##### Data #####

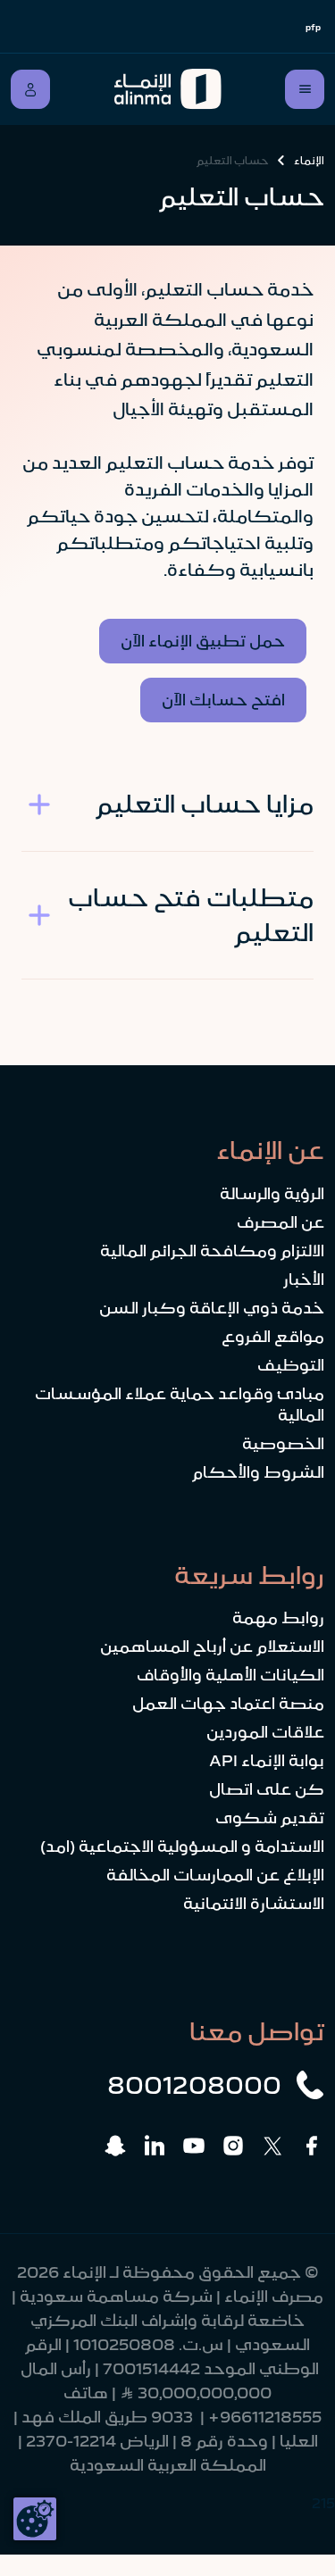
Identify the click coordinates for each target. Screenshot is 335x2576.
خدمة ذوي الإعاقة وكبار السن (211, 1308)
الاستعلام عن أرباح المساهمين (212, 1646)
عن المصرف (280, 1222)
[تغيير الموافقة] (34, 2518)
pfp (313, 27)
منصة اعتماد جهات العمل (228, 1704)
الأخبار (303, 1279)
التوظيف (290, 1365)
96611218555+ (265, 2417)
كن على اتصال (266, 1789)
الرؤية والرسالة (272, 1194)
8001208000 (194, 2084)
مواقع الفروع (273, 1337)
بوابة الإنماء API (266, 1761)
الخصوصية (283, 1444)
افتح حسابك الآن (223, 700)
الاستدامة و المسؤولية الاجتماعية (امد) (182, 1846)
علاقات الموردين (265, 1732)
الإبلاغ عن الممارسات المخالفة (215, 1875)
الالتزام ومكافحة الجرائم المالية (212, 1251)
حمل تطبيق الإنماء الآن (203, 641)
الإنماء (309, 160)
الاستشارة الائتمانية (253, 1904)
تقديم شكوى (269, 1818)
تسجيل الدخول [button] (30, 89)
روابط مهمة (278, 1618)
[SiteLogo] (168, 89)
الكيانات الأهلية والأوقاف (230, 1675)
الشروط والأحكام (258, 1472)
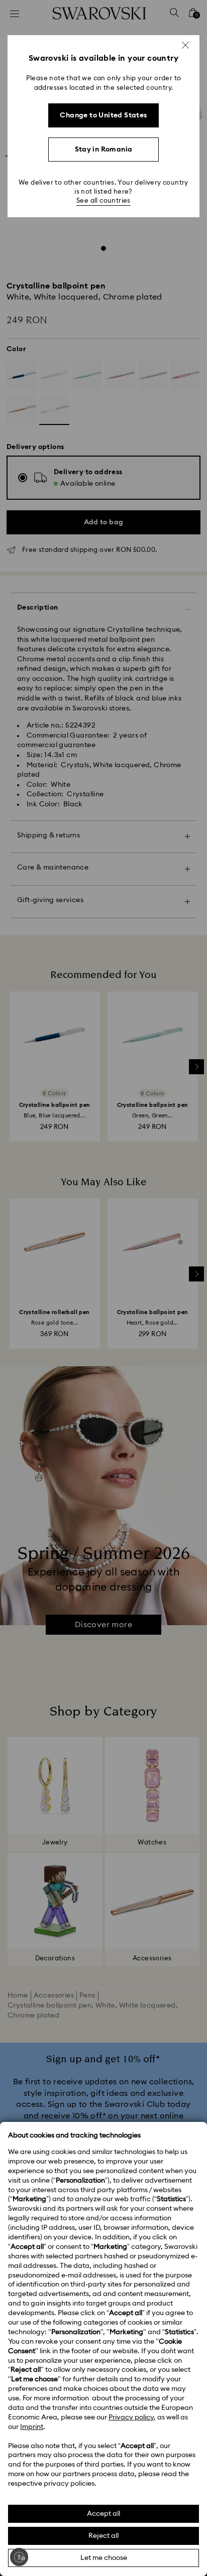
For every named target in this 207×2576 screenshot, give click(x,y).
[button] (185, 45)
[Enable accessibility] (19, 2557)
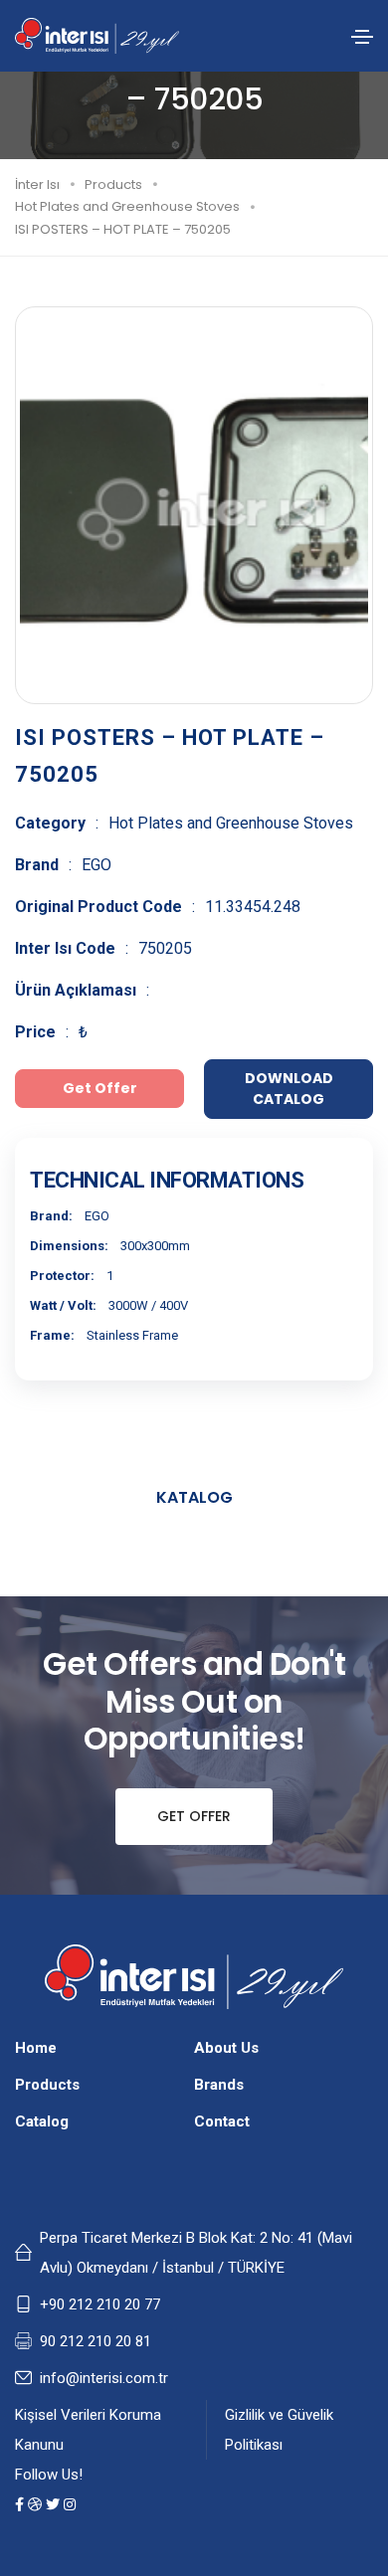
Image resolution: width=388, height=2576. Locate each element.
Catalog (42, 2121)
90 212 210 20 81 (95, 2341)
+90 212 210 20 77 (100, 2304)
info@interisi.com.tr (104, 2378)
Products (113, 184)
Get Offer (194, 1816)
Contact (222, 2121)
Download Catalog (289, 1088)
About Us (226, 2048)
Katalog (194, 1497)
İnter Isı (37, 184)
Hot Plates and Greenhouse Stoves (127, 206)
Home (36, 2048)
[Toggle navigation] (362, 37)
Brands (219, 2085)
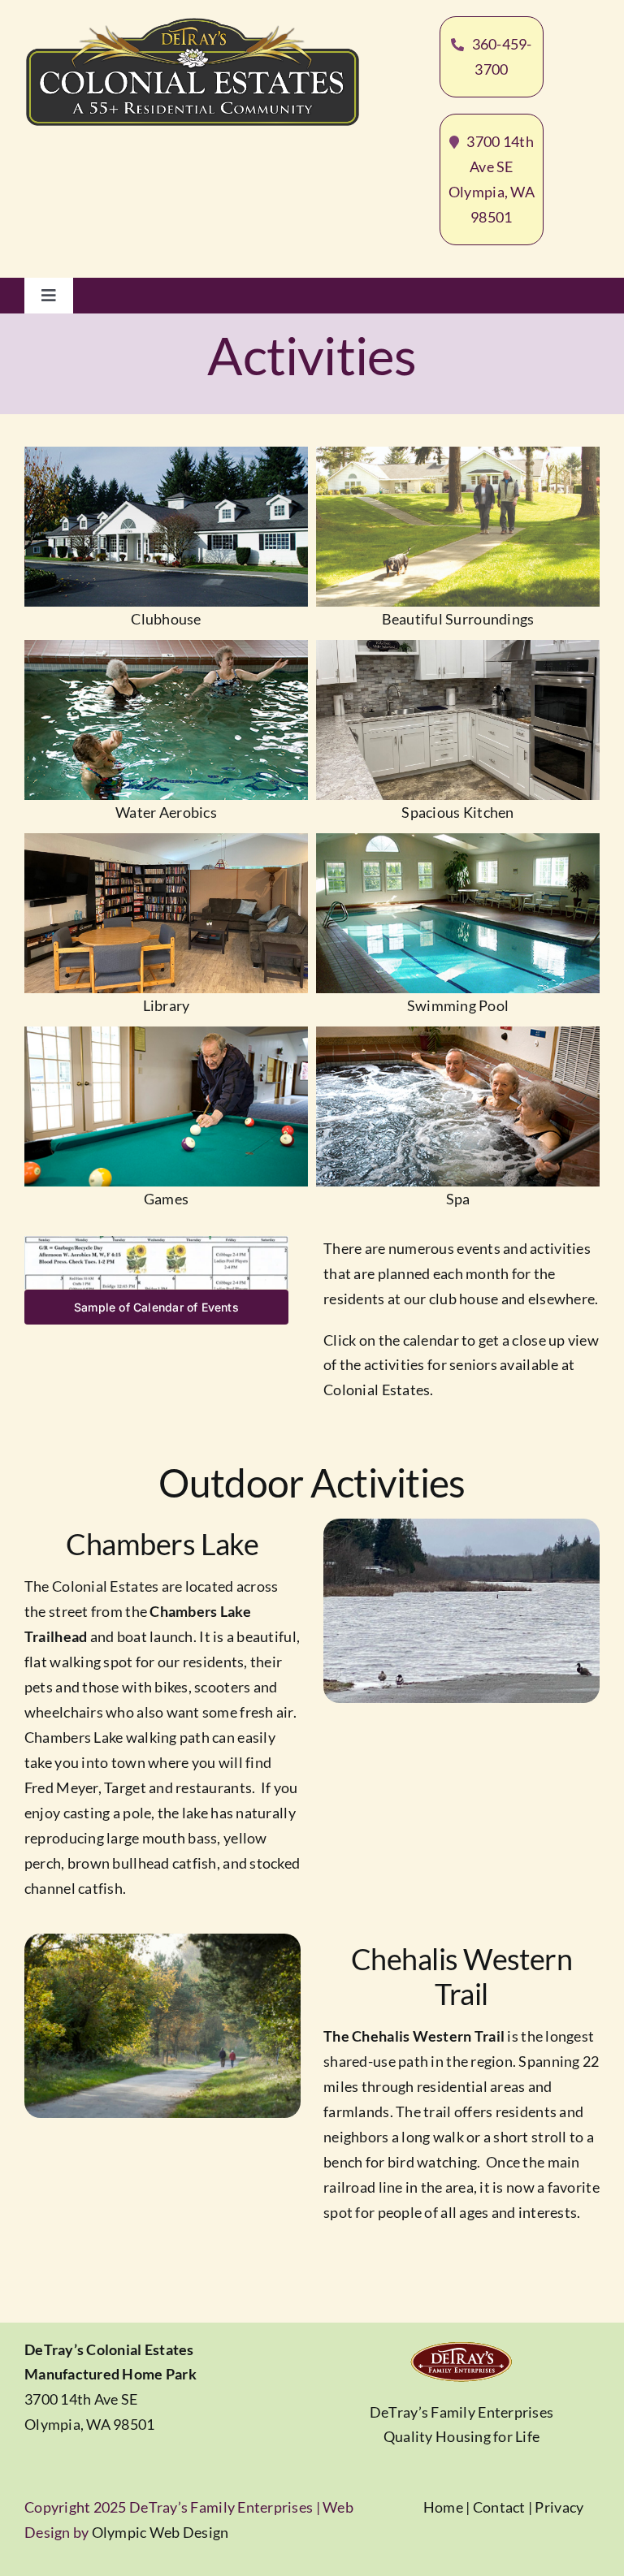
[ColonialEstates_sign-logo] (192, 23)
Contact (499, 2507)
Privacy (559, 2507)
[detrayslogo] (461, 2346)
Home (443, 2507)
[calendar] (156, 1243)
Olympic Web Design (160, 2532)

#####

What to produce:
Can the lines from the one with "About Us (226, 2048)" to the end of the records above be quoted exactly, both ends included, with every picture omitted?

The answer:
About Us (226, 2048)
Katalog (194, 1497)
İnter Isı (37, 184)
Hot Plates and Greenhouse Stoves (127, 206)
Home (36, 2048)
[Toggle navigation] (362, 37)
Brands (219, 2085)
[ColonialEstates_sign-logo] (192, 23)
Contact (499, 2507)
Privacy (559, 2507)
[detrayslogo] (461, 2346)
Home (443, 2507)
[calendar] (156, 1243)
Olympic Web Design (160, 2532)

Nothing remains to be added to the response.